Exercise goal.
Could you write out, exactly and with no pictures, every line from the one containing "Where should I" through the last line of the entries?

Stored items
=-=-=-=-=

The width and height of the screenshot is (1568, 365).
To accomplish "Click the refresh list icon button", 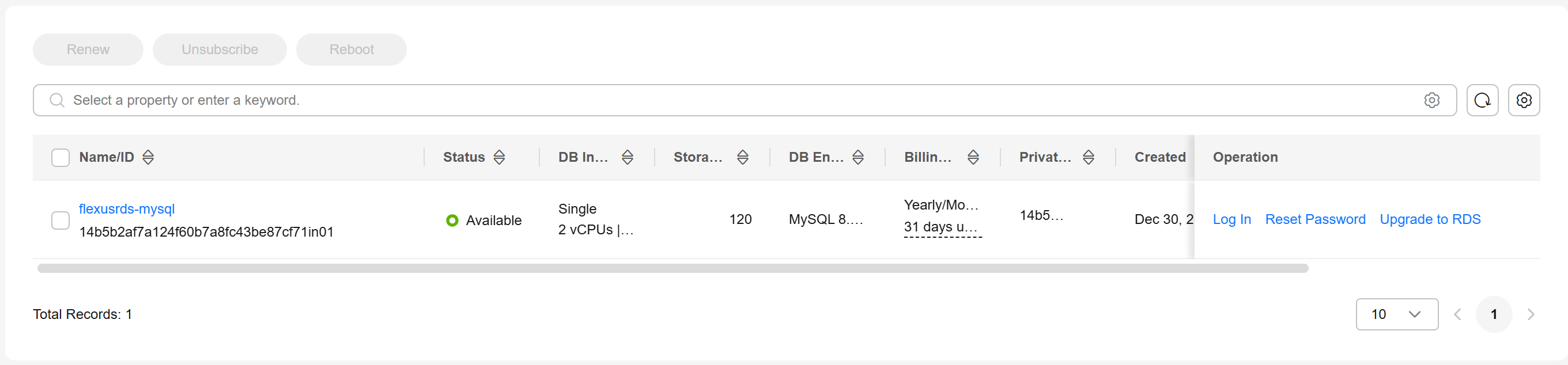I will point(1482,100).
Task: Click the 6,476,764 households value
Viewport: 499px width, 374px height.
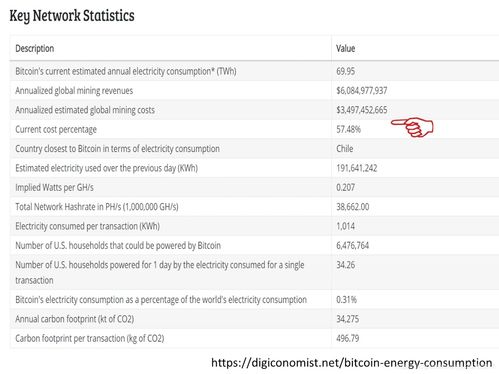Action: click(x=353, y=245)
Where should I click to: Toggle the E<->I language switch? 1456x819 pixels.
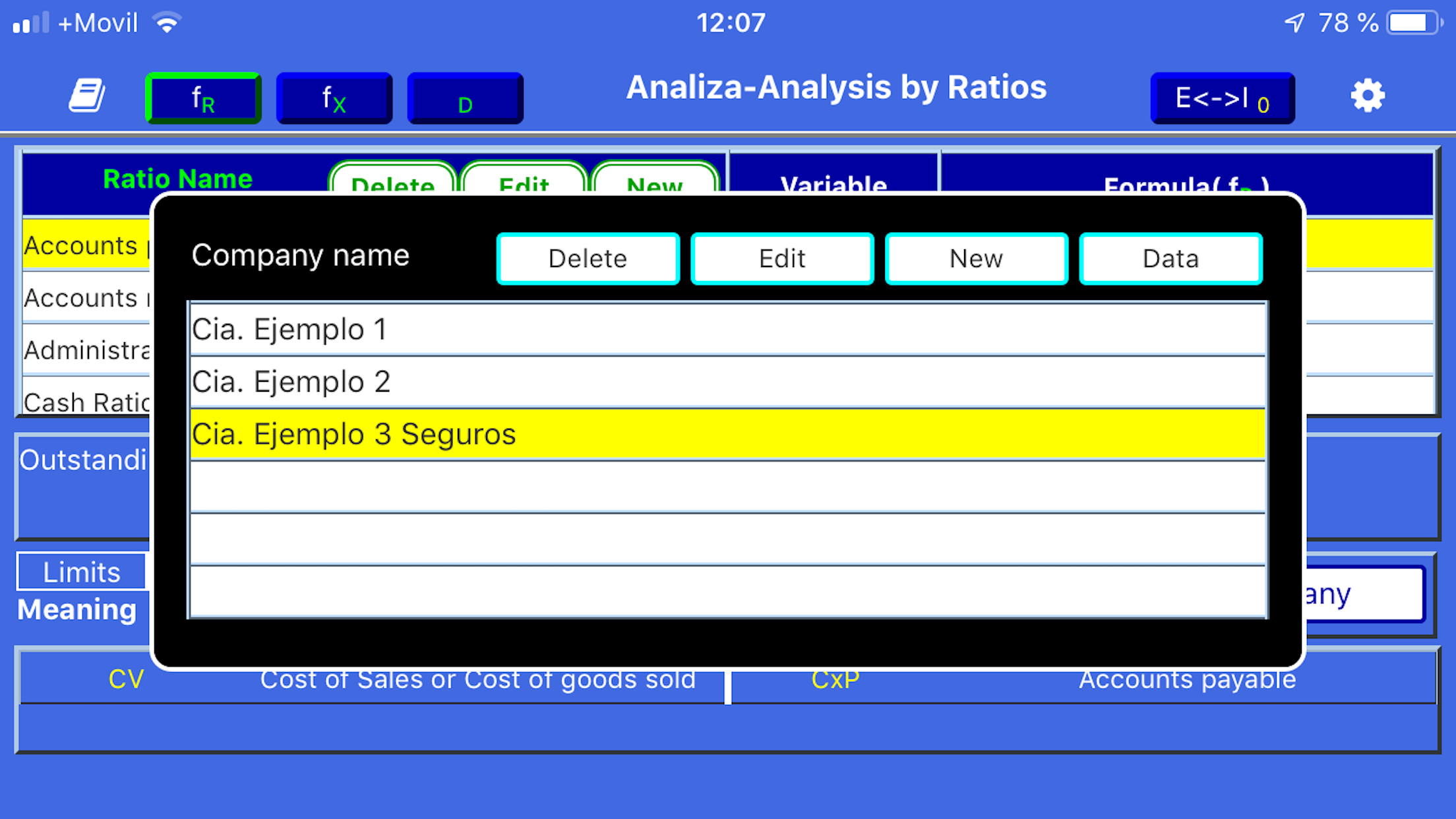[x=1223, y=98]
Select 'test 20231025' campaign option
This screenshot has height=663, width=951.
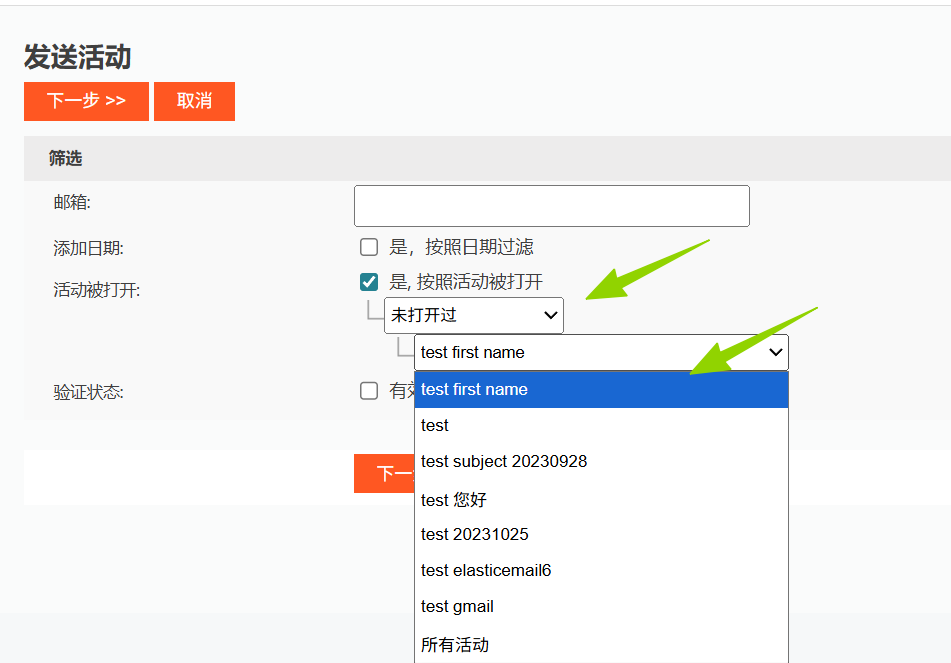600,535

=-=-=-=-=

Solution to this problem.
Where should I click to: Toggle the E<->I language switch? 1456x819 pixels.
[x=1223, y=98]
Select 'test 20231025' campaign option
This screenshot has height=663, width=951.
600,535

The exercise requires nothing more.